Evitaba conversar con nadie y siempre caminaba en solitario por las calles menos transitadas. Nadie conocía nada acerca de su vida o su familia. Pero a pesar de ello, su trabajo con la piedra y la madera era exquisito y muy admirado, así que la demanda del mismo fue aumentando al igual que su fama.
Sin embargo, una noche desapareció con la familia sin dejar rastro. Los vecinos dijeron que habían escuchado fuertes gritos de gente en la casa, así como galopar de caballos y tropel de lucha. Algunos dijeron haber visto a Antón aquella noche corriendo desesperado hacia la puerta de Martos tras el rastro de una gran polvareda.

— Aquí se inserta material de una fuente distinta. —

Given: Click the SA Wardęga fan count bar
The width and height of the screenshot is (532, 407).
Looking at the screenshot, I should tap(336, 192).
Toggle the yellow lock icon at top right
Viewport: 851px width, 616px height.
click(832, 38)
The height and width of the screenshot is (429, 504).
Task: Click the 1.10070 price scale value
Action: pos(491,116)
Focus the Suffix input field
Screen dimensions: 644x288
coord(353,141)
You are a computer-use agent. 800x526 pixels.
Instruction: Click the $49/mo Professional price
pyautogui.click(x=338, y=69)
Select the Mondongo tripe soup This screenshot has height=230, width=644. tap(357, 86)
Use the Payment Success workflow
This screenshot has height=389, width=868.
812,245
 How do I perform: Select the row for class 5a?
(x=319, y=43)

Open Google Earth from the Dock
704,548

Un día, unos diez años después de aquellos hechos, volvió a verse a Antón por Jaén. El hombre tenía muy mal aspecto y había envejecido mucho más de lo normal para su edad. Mostraba claros signos de sufrimiento en su rostro.

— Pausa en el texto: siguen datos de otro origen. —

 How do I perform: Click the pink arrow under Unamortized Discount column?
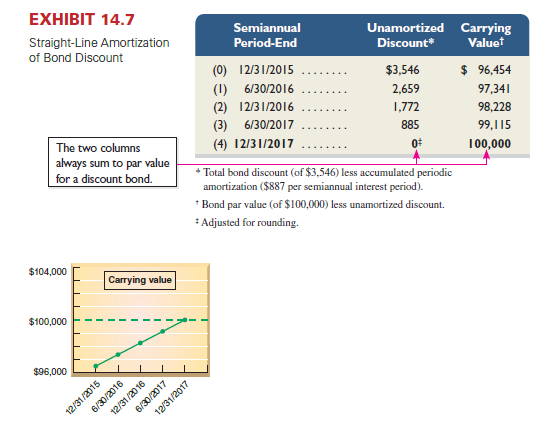(416, 157)
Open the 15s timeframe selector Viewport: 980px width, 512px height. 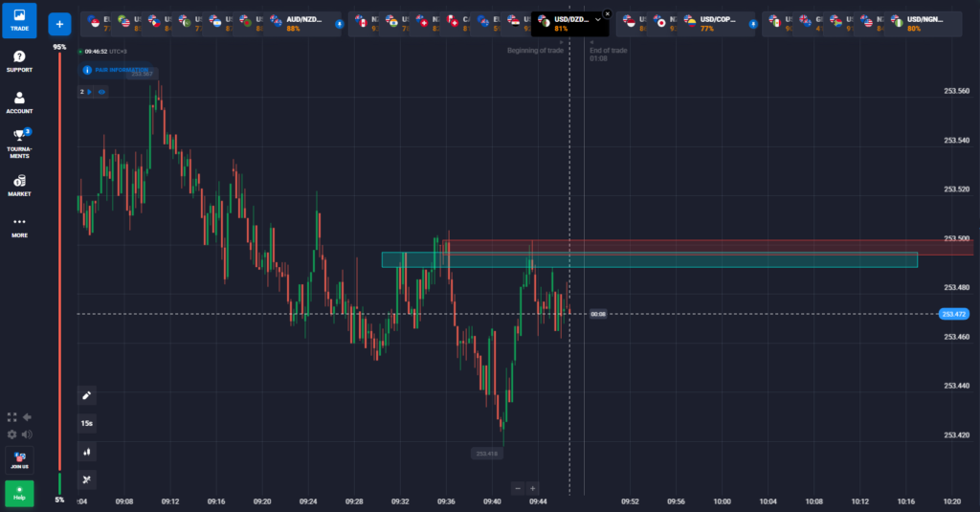coord(87,422)
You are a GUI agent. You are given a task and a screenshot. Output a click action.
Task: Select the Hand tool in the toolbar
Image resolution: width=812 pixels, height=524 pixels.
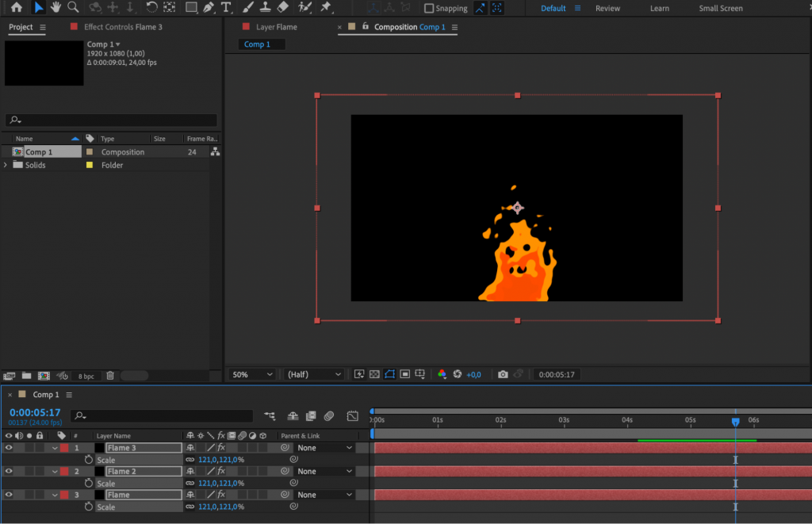coord(54,8)
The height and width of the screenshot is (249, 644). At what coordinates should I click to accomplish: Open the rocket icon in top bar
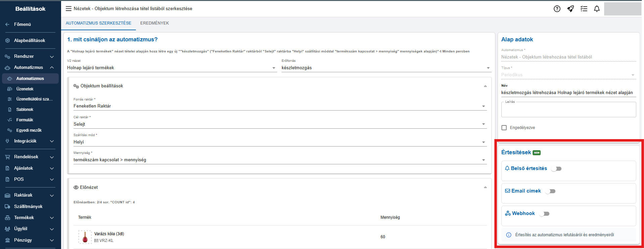(x=571, y=9)
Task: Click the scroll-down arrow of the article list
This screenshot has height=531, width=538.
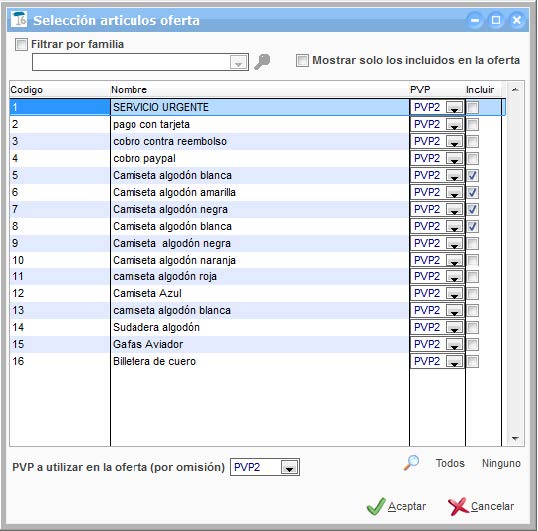Action: (515, 438)
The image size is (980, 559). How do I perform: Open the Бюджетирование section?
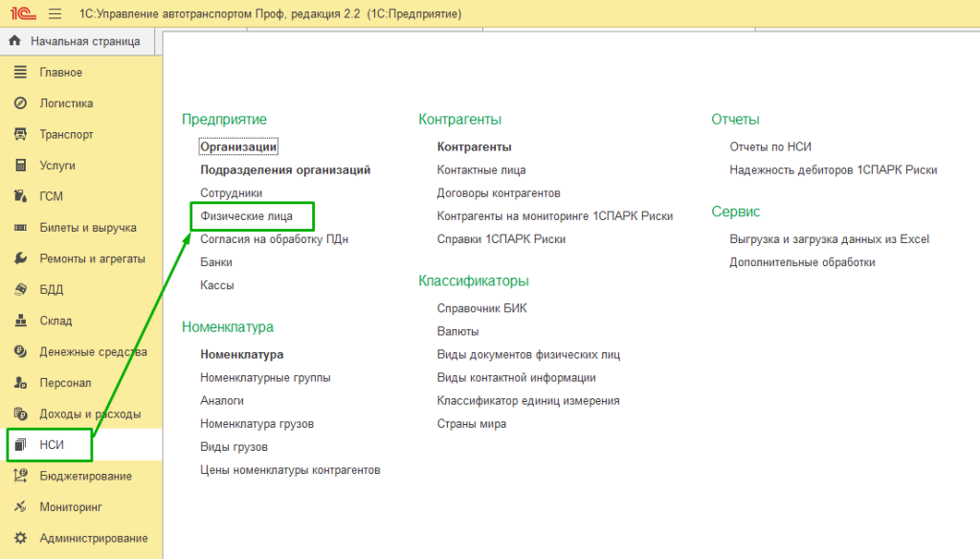(x=85, y=476)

Antón fue al convento de los Carmelitas Descalzos, donde se conservaban varias obras suyas, y pidió asilo a cambio de trabajo. El padre superior accedió, y se convirtió en la única persona con la que Antón cruzaba algunas palabras. Después de mucho tiempo y con gran paciencia, el superior logró que Antón relatara todo lo ocurrido.

El hombre contó que había sido hecho prisionero cuando prestaba servicio en un barco de guerra español y conducido a tierras africanas donde estuvo prisionero cuatro años. Cuando lo dejaron en libertad le dieron la opción de regresar a su tierra, pero él no contaba con medios económicos para hacerlo así que se puso a trabajar en casa de un rico musulmán. Allí conoció a la hermosa hija de éste y se enamoró de ella, siendo su amor a su vez correspondido. Pero por supuesto el padre no aprobaba dicha unión, por lo que ambos decidieron huir juntos de aquellas tierras. Así fue como llegaron a la Península. Primero se asentaron en Sevilla, donde nacieron sus dos hijos gemelos, y finalmente decidieron trasladarse a Jaén.

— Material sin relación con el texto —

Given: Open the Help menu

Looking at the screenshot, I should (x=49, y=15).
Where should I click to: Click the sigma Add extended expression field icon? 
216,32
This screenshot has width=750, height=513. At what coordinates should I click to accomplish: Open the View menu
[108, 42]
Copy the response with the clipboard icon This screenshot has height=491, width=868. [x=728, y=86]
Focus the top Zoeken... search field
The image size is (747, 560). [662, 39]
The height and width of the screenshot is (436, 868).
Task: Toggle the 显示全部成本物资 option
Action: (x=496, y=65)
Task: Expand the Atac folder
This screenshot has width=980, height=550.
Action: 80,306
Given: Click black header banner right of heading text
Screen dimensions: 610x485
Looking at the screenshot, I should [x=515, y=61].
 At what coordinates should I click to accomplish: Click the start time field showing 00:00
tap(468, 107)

Decidieron guardar el secreto a todo el mundo y tratar de pasar totalmente desapercibidos por miedo a que su paradero llegara a oídos del padre de ella. Sin embargo, finalmente ocurrió lo temido y una noche se presentaron en la casa seis hombres armados y a caballo, los cuales, sin mediar palabra, le arrebataron a su esposa y sus dos hijos.
Antón no podía dejar de llorar recordando aquellos amargos momentos y las caras de dolor de su familia. Decía tener grabados en su mente los rostros contorsionados por la pena y las lágrimas de sus dos pequeños hijos. Había buscado a su familia hasta la extenuación, pero todo había sido en vano. El padre superior se quedó muy acongojado al conocer la triste historia y trató de darle todo su apoyo para ayudarlo a soportar el día a día.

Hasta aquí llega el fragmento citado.